(Records supplied Opens)

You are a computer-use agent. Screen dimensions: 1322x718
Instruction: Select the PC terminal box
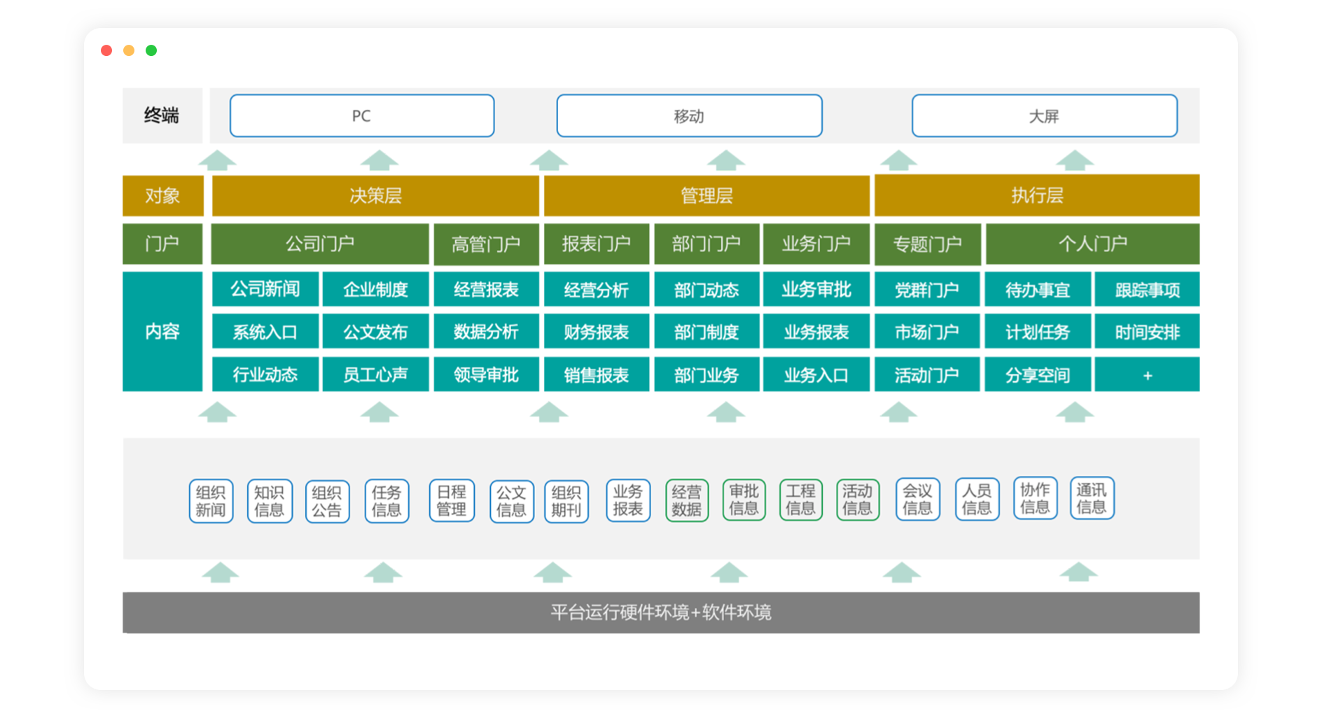click(362, 116)

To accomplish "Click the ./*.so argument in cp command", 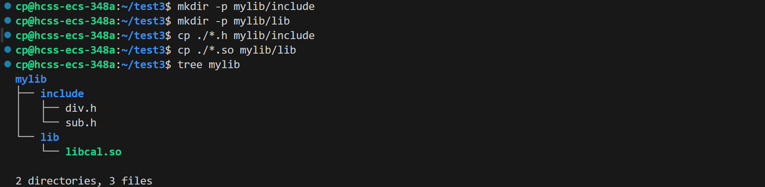I will [215, 50].
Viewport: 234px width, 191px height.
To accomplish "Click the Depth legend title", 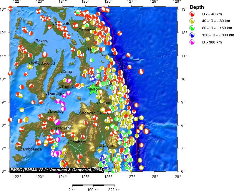I will click(x=197, y=7).
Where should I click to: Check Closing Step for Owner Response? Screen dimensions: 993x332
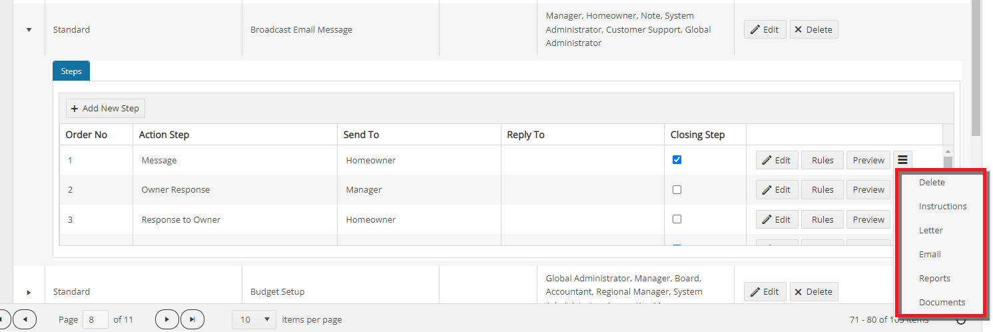[x=677, y=189]
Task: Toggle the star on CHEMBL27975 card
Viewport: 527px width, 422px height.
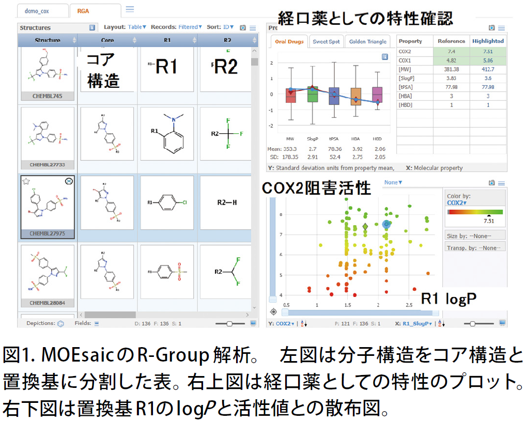Action: (26, 181)
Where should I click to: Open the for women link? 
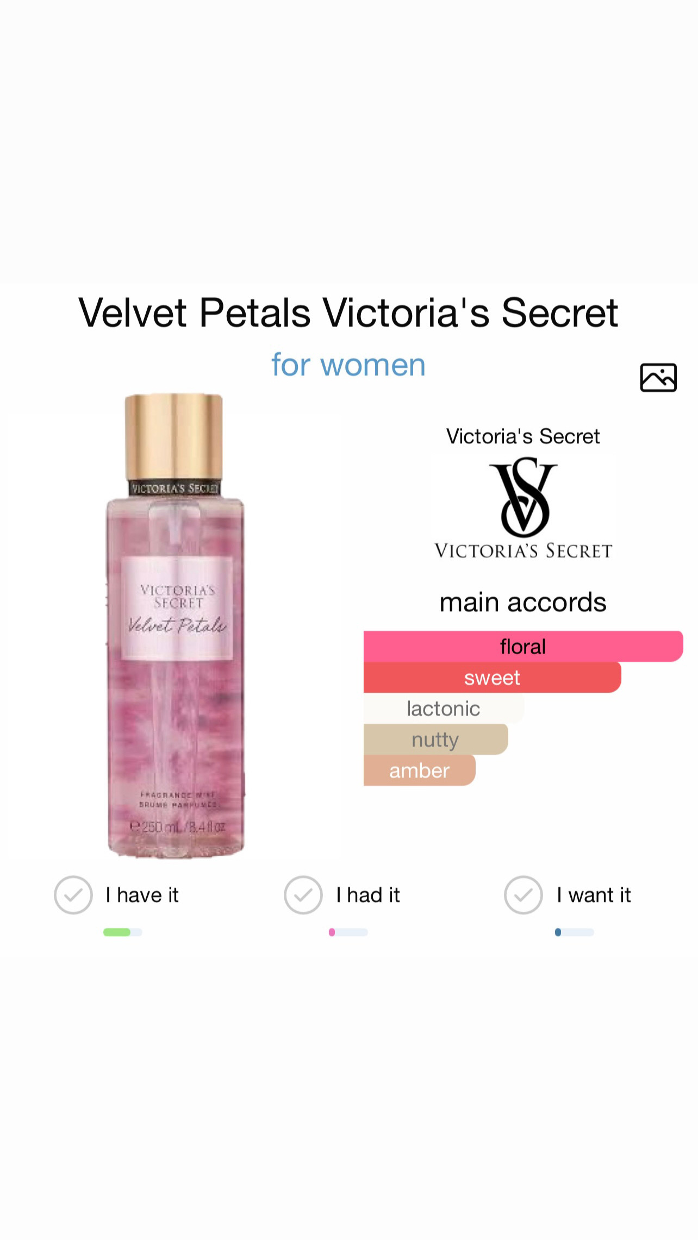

(Records supplied Closes)

→ **Requirement**
Leaving the pictures out, transcribe word for word the lines from the one with "Where should I click to: Check" to the end of the material above, inclusive, and nothing else.

→ **Result**
Where should I click to: Check Closing Step for Owner Response? Screen dimensions: 993x332
[x=677, y=189]
Task: Toggle the star on CHEMBL27975 card
Viewport: 527px width, 422px height.
Action: (26, 181)
Where should I click to: Open the for women link? 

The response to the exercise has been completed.